Dann, so seine Prognose, werde sich der Krieg regional und zeitlich ausdehnen, es werde ein „langwieriger Kampf“ um die Ordnung im Nahen Osten enststehen:
The central question now is whether the Islamic Republic can absorb the initial shock and maintain governing capacity. If it does, the war is likely to become longer, more regional, and far less predictable than its architects may have intended. The coming days will therefore determine whether this conflict evolves into a short campaign of regime collapse or the beginning of a protracted struggle reshaping the Middle Eastern order.
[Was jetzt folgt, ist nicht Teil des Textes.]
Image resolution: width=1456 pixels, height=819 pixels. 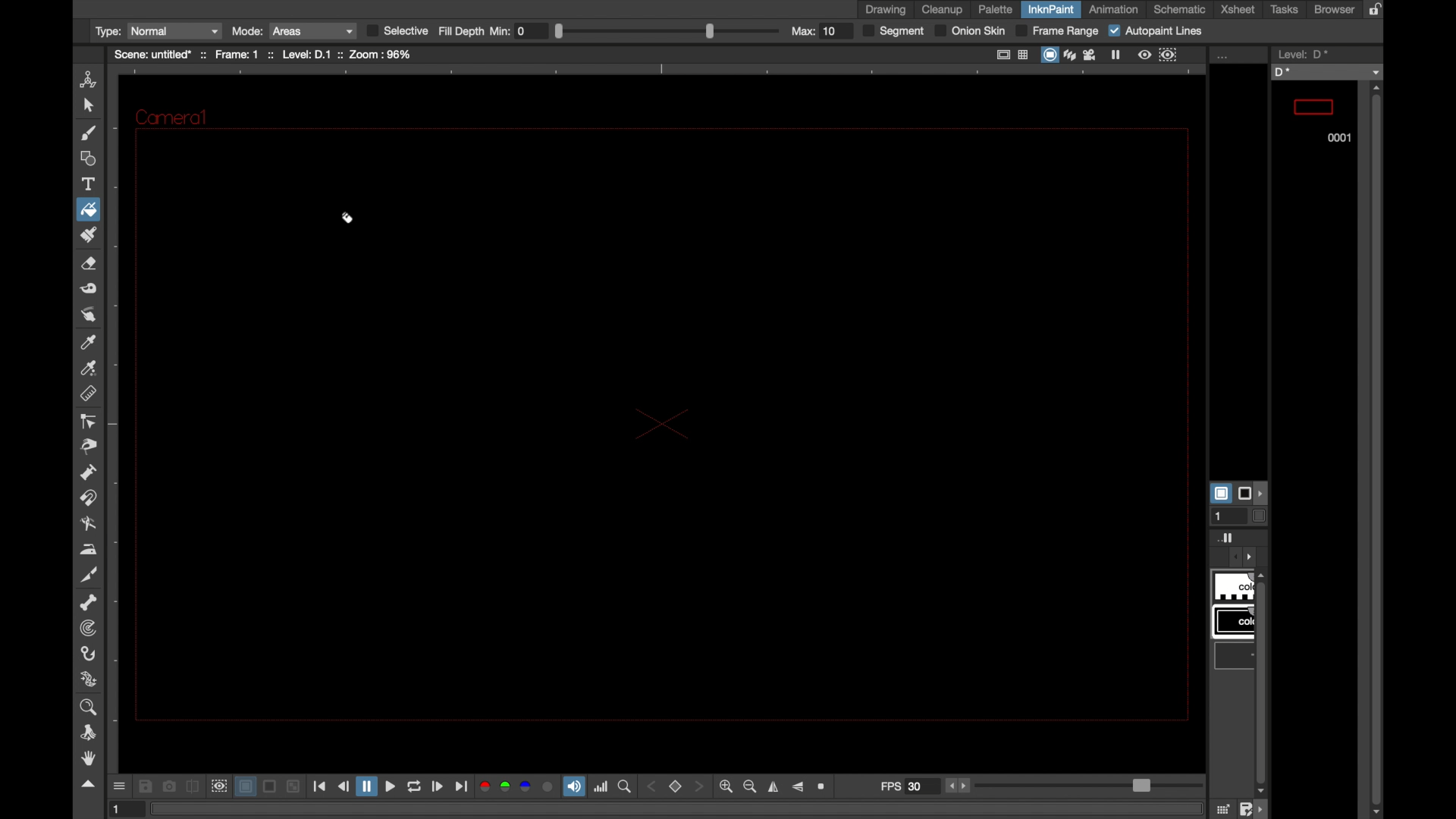 What do you see at coordinates (87, 421) in the screenshot?
I see `control point editor tool` at bounding box center [87, 421].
Drei Tage nach Beginn der Operation „Epic Fury“ scheint sich die Sorge der beiden Autoren zu bestätigen: Trotz der Ermordung von Revolutionsführer Ayatollah Ali Khamenei und zahlreicher anderer Führungsfiguren des Regimes gleich am ersten Tag, feuert der Iran weiter Raketen in Richtung Westen.
Israel und die Golfstaaten, aber auch US-Basen in der Region, sind die Ziele.

Der Ausgang ist ungewiss, die Lage besorgniserregend. Denn die „messianische“ Führung in Israel könnte geneigt sein, Atomwaffen einzusetzen, um den Prozess zu verkürzen oder den eigenen Kollaps zu verhindern.
Aber so weit sind wir noch nicht.
Das war´s für heute. Als geübter SPIEGEL-Leser weiß ich, dass man an dieser Stelle immer an den Anfang der Geschichte zurückkommen sollte.
Deswegen schauen wir noch einmal darauf, was der ehemalige FDP-Mann Hasnain Kazim zu den weiteren Entwicklunge zu sagen hat.
In einem Posting auf Facebook bietet er folgenden Nachruf auf den getöteten Revolutionsführers Ayatollah Khamenei an:

Wir stellen fest: Wieder ist es ihm gelungen, Aufmerksamkeit für seine kritische Berichterstattung und sein Engagement gegen Rassismus und Populismus zu gewinnen.
Die westliche Hilfe für die Menschen im Iran kommt bestimmt, und sei es in 3, 5 oder 10 Jahren.